*Instructions for the task:* The entries below contain a stretch that opens with the line containing "Where should I click to: Click" and closes with the line containing "Select the 2人助力 progress circle"; set down that stretch exactly, both ends included, and nothing else.

==================================================

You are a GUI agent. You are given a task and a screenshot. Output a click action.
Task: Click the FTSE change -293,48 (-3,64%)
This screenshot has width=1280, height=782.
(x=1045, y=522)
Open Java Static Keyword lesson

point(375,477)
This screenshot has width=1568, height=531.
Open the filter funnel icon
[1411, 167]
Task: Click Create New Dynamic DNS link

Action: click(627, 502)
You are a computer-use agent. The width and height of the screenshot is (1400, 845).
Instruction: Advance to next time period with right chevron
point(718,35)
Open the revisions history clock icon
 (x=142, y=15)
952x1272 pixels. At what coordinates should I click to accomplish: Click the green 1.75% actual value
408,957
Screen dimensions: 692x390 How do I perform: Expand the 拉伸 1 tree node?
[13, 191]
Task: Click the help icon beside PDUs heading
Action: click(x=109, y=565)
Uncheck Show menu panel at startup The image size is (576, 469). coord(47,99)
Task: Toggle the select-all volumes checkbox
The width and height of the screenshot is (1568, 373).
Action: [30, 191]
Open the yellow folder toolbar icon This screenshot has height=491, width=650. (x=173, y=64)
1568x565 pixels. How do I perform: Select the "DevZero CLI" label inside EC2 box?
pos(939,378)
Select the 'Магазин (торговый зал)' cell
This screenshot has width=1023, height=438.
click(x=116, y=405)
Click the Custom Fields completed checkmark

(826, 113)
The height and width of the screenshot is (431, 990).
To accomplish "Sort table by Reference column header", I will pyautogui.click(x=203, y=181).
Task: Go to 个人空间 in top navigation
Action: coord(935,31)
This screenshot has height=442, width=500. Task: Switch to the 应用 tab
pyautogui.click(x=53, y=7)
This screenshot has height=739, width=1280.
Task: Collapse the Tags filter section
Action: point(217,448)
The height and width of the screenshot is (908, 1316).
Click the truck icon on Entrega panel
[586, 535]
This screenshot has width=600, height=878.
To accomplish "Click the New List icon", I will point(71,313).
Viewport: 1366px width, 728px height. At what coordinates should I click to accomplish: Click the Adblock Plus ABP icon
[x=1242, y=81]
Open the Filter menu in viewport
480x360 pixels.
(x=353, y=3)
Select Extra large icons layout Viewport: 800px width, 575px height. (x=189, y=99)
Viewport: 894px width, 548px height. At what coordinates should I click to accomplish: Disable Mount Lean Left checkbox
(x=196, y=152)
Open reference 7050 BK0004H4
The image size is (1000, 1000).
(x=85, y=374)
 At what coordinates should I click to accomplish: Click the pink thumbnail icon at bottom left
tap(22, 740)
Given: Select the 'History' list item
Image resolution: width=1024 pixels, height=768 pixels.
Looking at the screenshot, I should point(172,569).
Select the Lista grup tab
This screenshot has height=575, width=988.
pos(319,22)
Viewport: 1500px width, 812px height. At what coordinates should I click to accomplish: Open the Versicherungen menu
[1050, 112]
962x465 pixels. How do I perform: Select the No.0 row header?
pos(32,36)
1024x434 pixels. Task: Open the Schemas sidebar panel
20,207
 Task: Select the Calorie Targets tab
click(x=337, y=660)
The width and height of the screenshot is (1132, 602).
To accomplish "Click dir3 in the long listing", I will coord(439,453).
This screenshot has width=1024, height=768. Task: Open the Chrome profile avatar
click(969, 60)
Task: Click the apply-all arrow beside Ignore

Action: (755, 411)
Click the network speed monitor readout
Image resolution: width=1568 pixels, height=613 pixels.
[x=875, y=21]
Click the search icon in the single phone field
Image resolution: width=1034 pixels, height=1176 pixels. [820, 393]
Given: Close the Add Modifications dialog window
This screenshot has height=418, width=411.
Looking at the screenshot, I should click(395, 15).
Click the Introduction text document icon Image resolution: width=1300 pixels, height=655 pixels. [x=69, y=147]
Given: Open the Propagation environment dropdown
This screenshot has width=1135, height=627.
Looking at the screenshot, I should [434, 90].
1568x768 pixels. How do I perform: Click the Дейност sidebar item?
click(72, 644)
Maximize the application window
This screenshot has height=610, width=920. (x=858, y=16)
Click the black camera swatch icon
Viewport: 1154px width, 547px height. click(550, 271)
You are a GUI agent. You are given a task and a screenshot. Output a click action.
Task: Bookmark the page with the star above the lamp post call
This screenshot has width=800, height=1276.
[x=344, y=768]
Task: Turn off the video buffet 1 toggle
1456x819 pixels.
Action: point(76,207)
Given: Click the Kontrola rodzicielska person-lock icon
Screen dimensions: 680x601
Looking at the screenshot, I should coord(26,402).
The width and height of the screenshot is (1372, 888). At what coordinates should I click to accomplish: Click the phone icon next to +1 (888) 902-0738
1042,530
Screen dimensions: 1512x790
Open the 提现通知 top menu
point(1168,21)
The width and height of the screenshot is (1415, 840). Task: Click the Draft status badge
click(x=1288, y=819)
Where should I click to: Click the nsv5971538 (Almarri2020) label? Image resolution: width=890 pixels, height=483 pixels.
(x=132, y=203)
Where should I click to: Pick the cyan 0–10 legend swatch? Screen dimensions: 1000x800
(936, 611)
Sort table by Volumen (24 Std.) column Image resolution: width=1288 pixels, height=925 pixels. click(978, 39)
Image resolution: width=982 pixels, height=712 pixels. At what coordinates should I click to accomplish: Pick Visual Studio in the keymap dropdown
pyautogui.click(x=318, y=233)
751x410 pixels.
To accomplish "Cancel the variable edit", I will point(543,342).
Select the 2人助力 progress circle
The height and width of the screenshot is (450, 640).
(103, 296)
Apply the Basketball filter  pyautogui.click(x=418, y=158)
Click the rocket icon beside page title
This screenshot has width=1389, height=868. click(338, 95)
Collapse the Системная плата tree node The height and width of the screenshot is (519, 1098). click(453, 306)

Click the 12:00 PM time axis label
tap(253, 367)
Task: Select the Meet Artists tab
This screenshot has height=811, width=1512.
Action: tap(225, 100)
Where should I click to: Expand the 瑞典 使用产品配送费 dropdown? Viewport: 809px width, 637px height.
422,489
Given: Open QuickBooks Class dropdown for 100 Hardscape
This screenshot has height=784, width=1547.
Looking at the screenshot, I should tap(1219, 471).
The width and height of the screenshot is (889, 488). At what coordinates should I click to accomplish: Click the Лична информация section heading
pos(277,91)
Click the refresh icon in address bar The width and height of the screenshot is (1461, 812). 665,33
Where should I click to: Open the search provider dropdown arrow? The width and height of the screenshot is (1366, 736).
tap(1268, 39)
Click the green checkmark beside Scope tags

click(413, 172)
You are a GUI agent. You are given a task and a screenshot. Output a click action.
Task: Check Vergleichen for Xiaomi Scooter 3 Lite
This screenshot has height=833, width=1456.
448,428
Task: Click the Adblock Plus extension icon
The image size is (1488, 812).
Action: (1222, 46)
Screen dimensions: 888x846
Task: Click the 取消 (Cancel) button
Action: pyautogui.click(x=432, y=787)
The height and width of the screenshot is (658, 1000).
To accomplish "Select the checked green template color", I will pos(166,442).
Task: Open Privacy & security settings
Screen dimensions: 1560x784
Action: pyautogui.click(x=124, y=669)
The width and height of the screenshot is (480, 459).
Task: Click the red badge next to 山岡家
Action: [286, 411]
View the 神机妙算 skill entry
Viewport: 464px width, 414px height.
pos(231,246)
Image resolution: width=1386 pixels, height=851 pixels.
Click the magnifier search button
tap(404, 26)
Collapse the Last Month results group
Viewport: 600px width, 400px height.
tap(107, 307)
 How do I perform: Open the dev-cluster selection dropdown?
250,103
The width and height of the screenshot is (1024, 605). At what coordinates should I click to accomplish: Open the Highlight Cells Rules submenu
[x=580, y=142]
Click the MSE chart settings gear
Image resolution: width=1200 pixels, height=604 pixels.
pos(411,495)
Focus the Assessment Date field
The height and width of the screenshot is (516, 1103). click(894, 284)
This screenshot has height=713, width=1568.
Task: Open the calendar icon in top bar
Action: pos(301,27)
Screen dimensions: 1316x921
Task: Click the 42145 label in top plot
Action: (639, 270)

==================================================

*Reply:*
Where should I click to: Click the nsv5971538 (Almarri2020) label? Image resolution: width=890 pixels, height=483 pixels.
(x=132, y=203)
Where should I click to: Pick the cyan 0–10 legend swatch? Screen dimensions: 1000x800
(936, 611)
Sort table by Volumen (24 Std.) column Image resolution: width=1288 pixels, height=925 pixels. click(978, 39)
Image resolution: width=982 pixels, height=712 pixels. At what coordinates should I click to accomplish: Pick Visual Studio in the keymap dropdown
pyautogui.click(x=318, y=233)
751x410 pixels.
To accomplish "Cancel the variable edit", I will point(543,342).
Select the 2人助力 progress circle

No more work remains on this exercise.